Electric hammer drill: ……………
Just to be sure, I was forced into sorting the shed out. I dragged everything out, with the dogs swirling and snuffling excitedly around me (where there’s bird food, there are rodents ….) and then put it back tidily.
Hammer drill was there none.
The sequence of events then became clear. Local villains cruising the area on the off chance of finding an unlocked door duly find one. In the midst of the embarrassing chaos that is my garden shed, they spot a glimmer of felonious light: a hammer drill and a grey plastic case containing a socket set. They grab them. The catch on the socket set gives way (because it always does) spewing the contents over the pathway. They swear. They scoop up all the bits they can find in the dark and flee, triumphant … until they find out exactly what they’d got.
Their magnificent haul amounted to a secondhand, bottom-of the-range hammer drill which cost a whole £29 brand new six years ago (and which I was about to replace with a better model anyway) plus a dirt cheap, and quite possibly given-away-free-with-something, socket set, now minus at least two pieces (a third or fourth piece may have vanished down the drain). I estimate the total value at about a fiver if they were really lucky, and assuming that they even had the nerve to try and flog them – because I’m telling you that that hammer drill wouldn’t do a THING for anybody’s street cred.
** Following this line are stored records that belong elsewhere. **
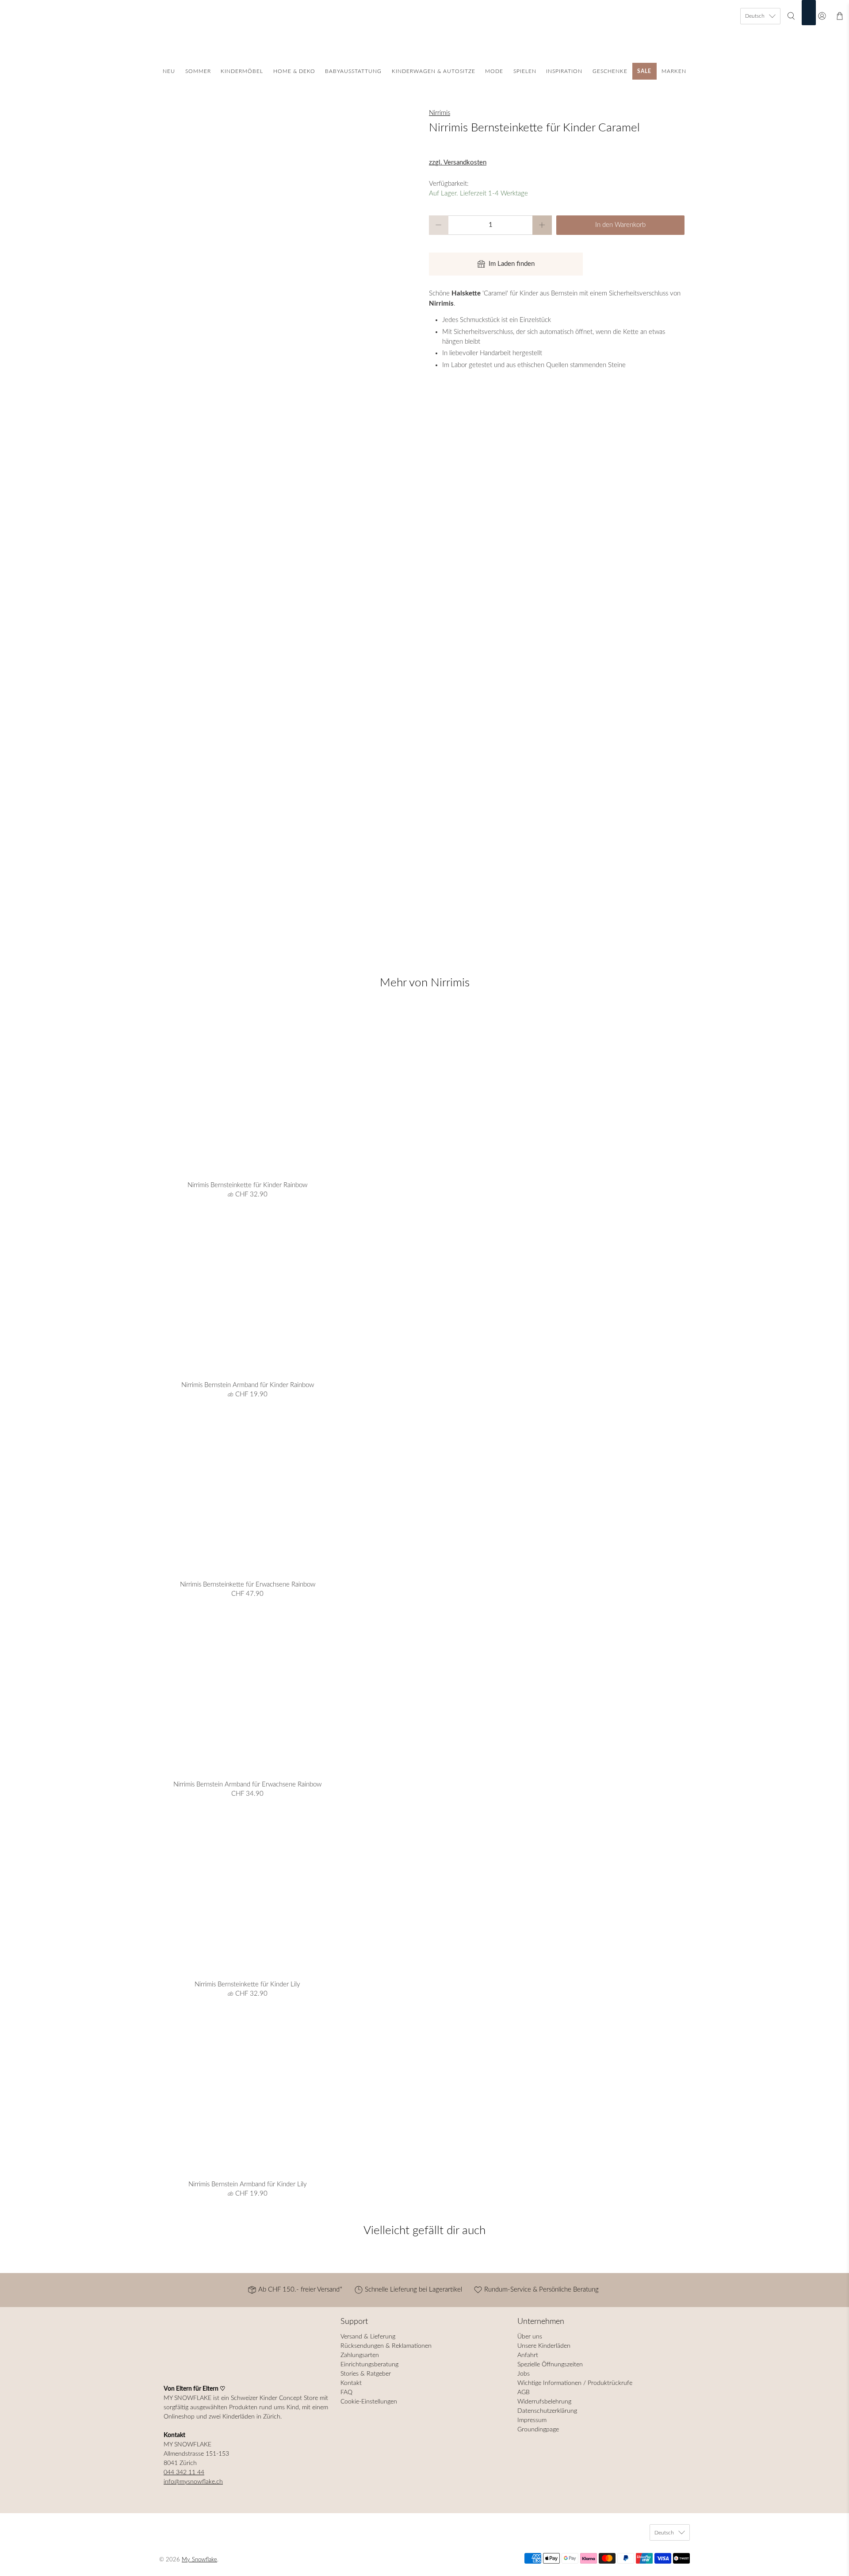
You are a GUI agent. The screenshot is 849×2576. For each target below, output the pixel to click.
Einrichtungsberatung (369, 2364)
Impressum (532, 2420)
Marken (674, 71)
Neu (169, 71)
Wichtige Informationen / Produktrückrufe (574, 2383)
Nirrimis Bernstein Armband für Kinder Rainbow (247, 1385)
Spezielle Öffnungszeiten (550, 2364)
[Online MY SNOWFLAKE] (424, 34)
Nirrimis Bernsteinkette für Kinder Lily (247, 1984)
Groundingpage (538, 2429)
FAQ (346, 2392)
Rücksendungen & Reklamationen (386, 2346)
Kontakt (351, 2383)
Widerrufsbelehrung (544, 2402)
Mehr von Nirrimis (425, 983)
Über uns (529, 2337)
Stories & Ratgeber (365, 2374)
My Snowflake (199, 2559)
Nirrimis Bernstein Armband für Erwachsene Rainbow (247, 1784)
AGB (523, 2392)
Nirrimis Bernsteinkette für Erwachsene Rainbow (247, 1584)
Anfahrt (527, 2355)
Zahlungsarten (359, 2355)
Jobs (523, 2374)
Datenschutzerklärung (547, 2411)
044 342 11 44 (184, 2472)
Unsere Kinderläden (543, 2346)
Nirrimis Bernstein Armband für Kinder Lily (247, 2184)
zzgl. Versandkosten (457, 162)
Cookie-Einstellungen (368, 2402)
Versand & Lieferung (367, 2337)
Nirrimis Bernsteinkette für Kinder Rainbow (247, 1185)
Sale (644, 71)
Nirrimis (439, 113)
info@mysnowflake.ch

I almost didn’t bother to report it to the Police, but then thought I should probably do my civic duty and all that, just in case the criminal masterminds were still in the area. Accordingly, I filled in and sent off an ‘Online Non-Emergency Crime Report Form’ and thought no more of it.
Remembering that I was now, unexpectedly, the proud owner of a magnificently tidy shed, I went out to admire it, taking with me a plastic bag full of miscellaneous keys I’d found in the garage after I’d moved in, on the off chance that one of them fitted the door. Fishing out a few likely-looking candidates, the second one I tried went in and turned in the lock. If I ever acquired anything valuable I could lock it in. How very unexpected.
Half an hour later, my ‘phone rang. It was Alastair, the ‘Contact Management and Resolution Officer’ at the County Constabularly HQ, calling to acknowledge the report and to take a few more details: When did I think the burglary took place? (Last night or the night before.) What sort of door was it, and was it locked? (Wood and glass and (blush) No.) What was the value of the property taken? (Absolutely minimal, and quite possibly nil.)
I explained about the dirt-cheap, incomplete, socket set in the case with the dodgy catch and low-end-of-the-market drill.
He sniggered. I’m sure that isn’t in the ‘How to’ manual for Contact Management and Resolution Officers.
‘Technically,’ he said, in the tone of one who knows he’s talking nonsense, but has to ask so he can tick his box, ‘you’re a victim of crime and as such entitled to a visit from victim support.’
I sniggered. He sniggered. We sniggered together.
‘I don’t think so, thank you. I’m not remotely worried. The house is quite secure and besides, I have two very opinionated and gobby dogs.’
‘Good … But have you locked the shed door now?’
‘After the horse has bolted? I most certainly have. The grass rake is perfectly safe.’
He promised to send me an Incident Report Number and we parted on immensely chummy terms.
That night, as I was heading upstairs to bed (having, naturally, double-checked to make sure that all lockable doors were, indeed, locked), I paused on the half-landing to gaze around the downstairs living area at my motley collection of possessions. I couldn’t help feeling that anyone who went to the effort of breaking in would be deeply disappointed by a 15″ portable television and an elderly laptop that’s so cantankerous you have to hit in just the right place to persuade it to start.
Not that the disappointment would last long of course: they’d be too busy throwing themselves out of the nearest window as two berserking Jack Russells came hurtling down the stairs.